BEGIN Supplied records

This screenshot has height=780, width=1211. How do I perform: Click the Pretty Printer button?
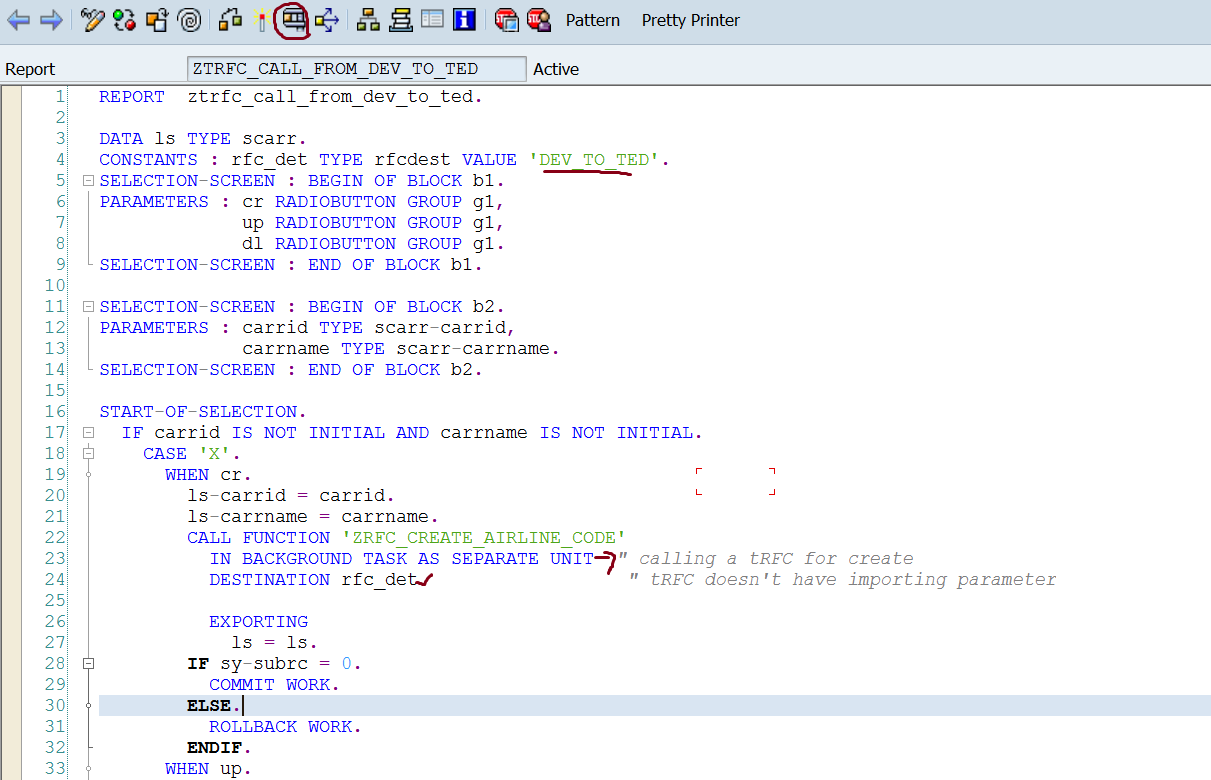coord(690,20)
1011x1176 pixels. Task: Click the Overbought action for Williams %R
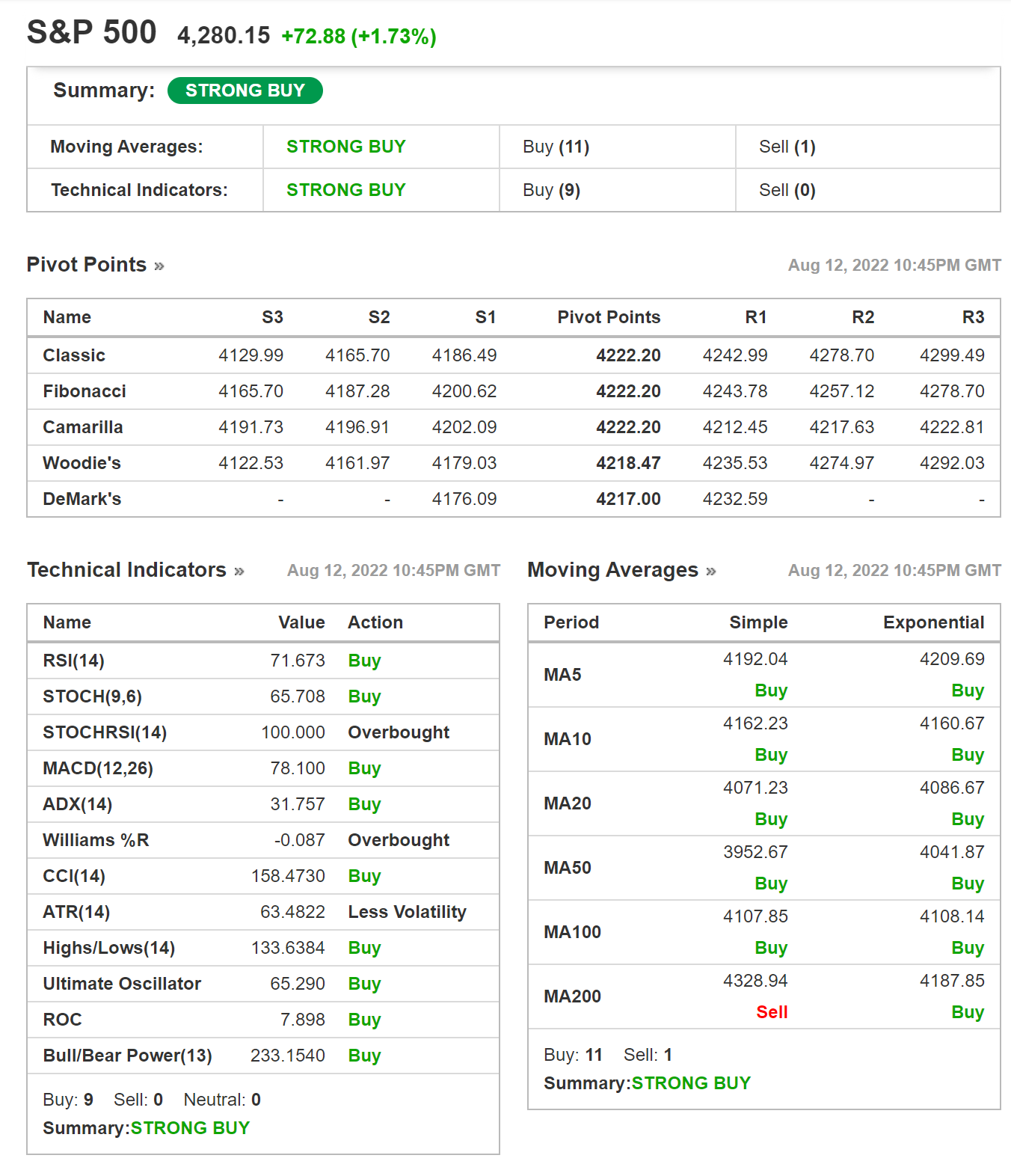pyautogui.click(x=399, y=840)
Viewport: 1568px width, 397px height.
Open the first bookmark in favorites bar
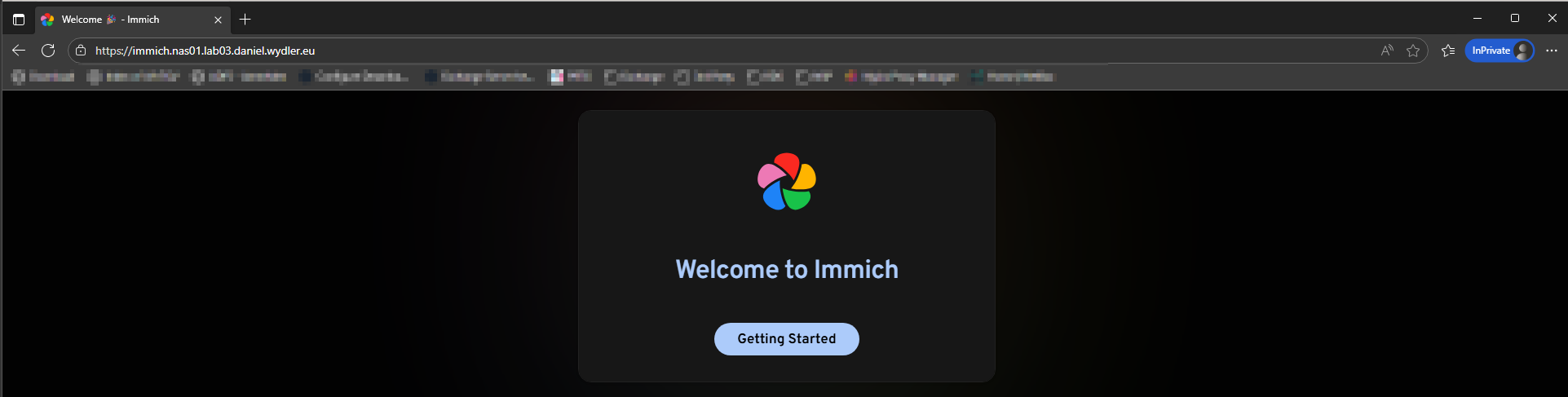click(44, 77)
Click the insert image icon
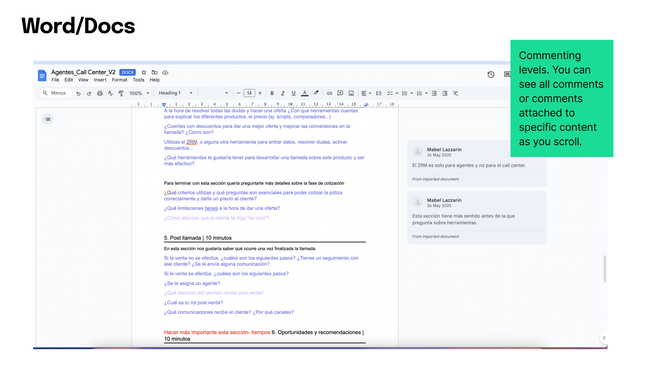The width and height of the screenshot is (650, 371). point(351,94)
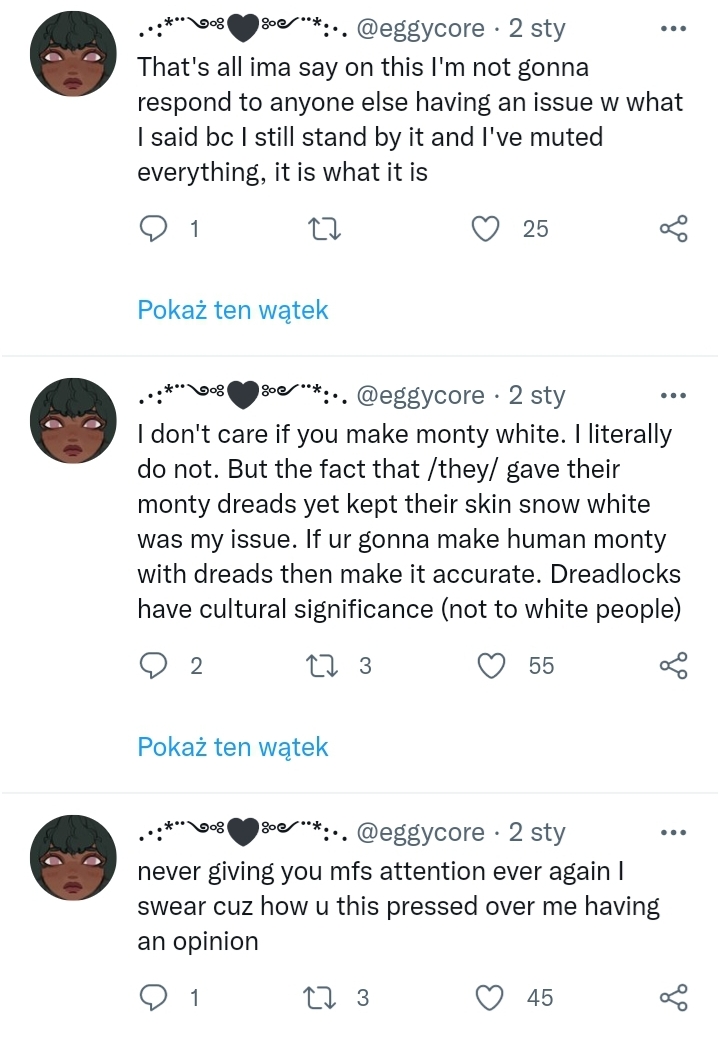This screenshot has width=719, height=1046.
Task: Open the avatar on the dreadlocks tweet
Action: [72, 426]
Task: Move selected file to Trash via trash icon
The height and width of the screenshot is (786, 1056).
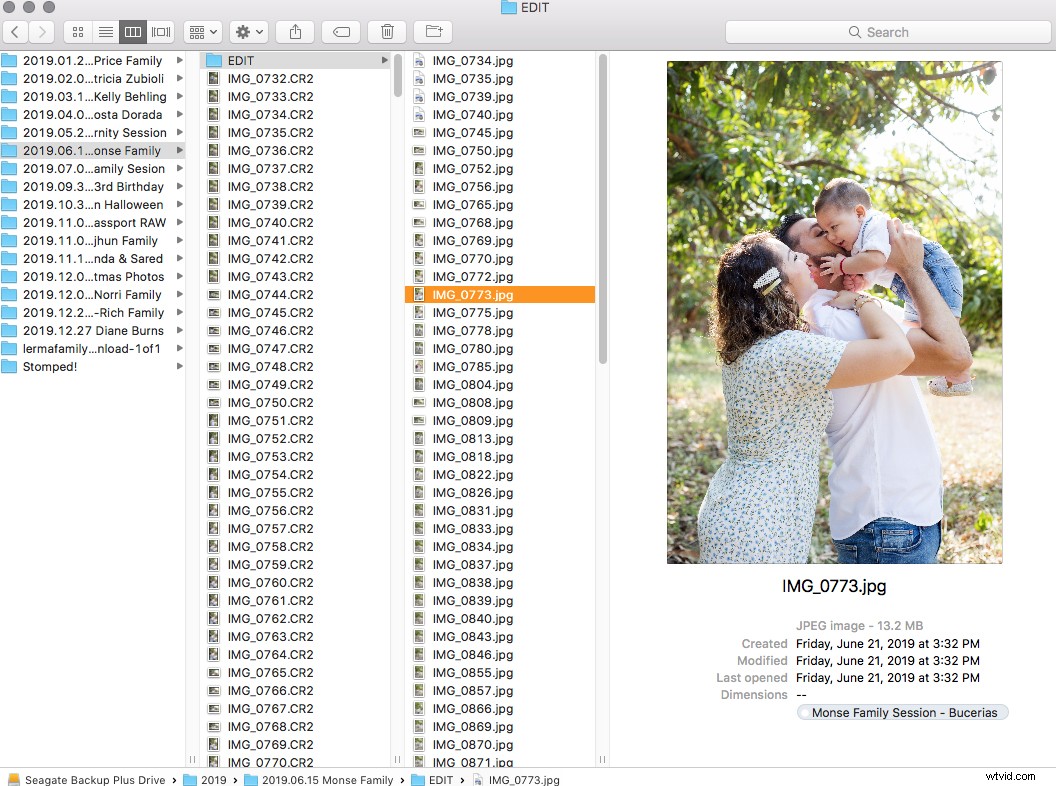Action: pyautogui.click(x=386, y=31)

END Supplied records

Write out again only the lines from the line that contains "Task: Move selected" through the last line of the records, both ends included, without any of the pictures.

Task: Move selected file to Trash via trash icon
The height and width of the screenshot is (786, 1056).
Action: pyautogui.click(x=386, y=31)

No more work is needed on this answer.